WHAT THE TASK REQUIRES:
Once you have read the listing, write it all out exactly.

#### PROVIDED INFORMATION

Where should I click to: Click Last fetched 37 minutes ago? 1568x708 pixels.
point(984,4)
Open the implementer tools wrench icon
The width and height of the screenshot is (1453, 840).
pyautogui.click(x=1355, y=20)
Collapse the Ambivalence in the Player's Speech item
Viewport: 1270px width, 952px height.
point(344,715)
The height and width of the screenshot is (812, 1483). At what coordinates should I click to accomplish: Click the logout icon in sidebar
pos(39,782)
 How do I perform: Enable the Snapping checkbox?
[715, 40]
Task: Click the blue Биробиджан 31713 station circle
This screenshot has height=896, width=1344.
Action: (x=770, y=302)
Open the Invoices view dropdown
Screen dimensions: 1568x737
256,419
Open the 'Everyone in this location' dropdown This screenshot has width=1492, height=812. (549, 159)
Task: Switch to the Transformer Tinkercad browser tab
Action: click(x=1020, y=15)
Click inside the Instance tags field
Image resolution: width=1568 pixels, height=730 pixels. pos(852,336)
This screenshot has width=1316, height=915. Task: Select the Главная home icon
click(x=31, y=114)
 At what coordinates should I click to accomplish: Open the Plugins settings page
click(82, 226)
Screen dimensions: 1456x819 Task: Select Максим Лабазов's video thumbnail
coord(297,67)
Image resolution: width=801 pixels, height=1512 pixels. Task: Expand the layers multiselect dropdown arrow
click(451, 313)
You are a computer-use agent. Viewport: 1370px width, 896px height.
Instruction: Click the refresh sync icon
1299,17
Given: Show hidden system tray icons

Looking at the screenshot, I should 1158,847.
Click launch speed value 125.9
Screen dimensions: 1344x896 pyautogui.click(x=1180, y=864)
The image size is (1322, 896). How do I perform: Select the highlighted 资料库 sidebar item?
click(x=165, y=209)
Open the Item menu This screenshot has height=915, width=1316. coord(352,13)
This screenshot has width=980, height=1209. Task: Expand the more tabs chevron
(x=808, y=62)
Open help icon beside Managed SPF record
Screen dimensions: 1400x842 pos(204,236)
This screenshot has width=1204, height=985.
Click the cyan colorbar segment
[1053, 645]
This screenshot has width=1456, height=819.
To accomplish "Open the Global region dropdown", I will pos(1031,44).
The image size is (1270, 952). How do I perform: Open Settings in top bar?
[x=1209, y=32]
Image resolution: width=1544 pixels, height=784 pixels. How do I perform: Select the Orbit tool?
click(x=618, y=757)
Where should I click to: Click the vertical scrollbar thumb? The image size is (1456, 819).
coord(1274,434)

########

OUTPUT BELOW:
Where should I click to: Click Last fetched 37 minutes ago? 1568x708 pixels.
point(984,4)
Open the implementer tools wrench icon
The width and height of the screenshot is (1453, 840).
pyautogui.click(x=1355, y=20)
Collapse the Ambivalence in the Player's Speech item
Viewport: 1270px width, 952px height.
point(344,715)
The height and width of the screenshot is (812, 1483). At what coordinates should I click to accomplish: Click the logout icon in sidebar
pos(39,782)
 How do I perform: Enable the Snapping checkbox?
[715, 40]
Task: Click the blue Биробиджан 31713 station circle
This screenshot has height=896, width=1344.
Action: (x=770, y=302)
Open the Invoices view dropdown
Screen dimensions: 1568x737
256,419
Open the 'Everyone in this location' dropdown This screenshot has width=1492, height=812. (549, 159)
Task: Switch to the Transformer Tinkercad browser tab
Action: click(x=1020, y=15)
Click inside the Instance tags field
Image resolution: width=1568 pixels, height=730 pixels. pos(852,336)
This screenshot has width=1316, height=915. Task: Select the Главная home icon
click(x=31, y=114)
 At what coordinates should I click to accomplish: Open the Plugins settings page
click(82, 226)
Screen dimensions: 1456x819 Task: Select Максим Лабазов's video thumbnail
coord(297,67)
Image resolution: width=801 pixels, height=1512 pixels. Task: Expand the layers multiselect dropdown arrow
click(451, 313)
You are a computer-use agent. Viewport: 1370px width, 896px height.
Instruction: Click the refresh sync icon
1299,17
Given: Show hidden system tray icons

Looking at the screenshot, I should 1158,847.
Click launch speed value 125.9
Screen dimensions: 1344x896 pyautogui.click(x=1180, y=864)
The image size is (1322, 896). How do I perform: Select the highlighted 资料库 sidebar item?
click(x=165, y=209)
Open the Item menu This screenshot has height=915, width=1316. coord(352,13)
This screenshot has width=980, height=1209. Task: Expand the more tabs chevron
(x=808, y=62)
Open help icon beside Managed SPF record
Screen dimensions: 1400x842 pos(204,236)
This screenshot has width=1204, height=985.
Click the cyan colorbar segment
[1053, 645]
This screenshot has width=1456, height=819.
To accomplish "Open the Global region dropdown", I will pos(1031,44).
The image size is (1270, 952). How do I perform: Open Settings in top bar?
[x=1209, y=32]
Image resolution: width=1544 pixels, height=784 pixels. How do I perform: Select the Orbit tool?
click(x=618, y=757)
Where should I click to: Click the vertical scrollbar thumb? The image size is (1456, 819).
coord(1274,434)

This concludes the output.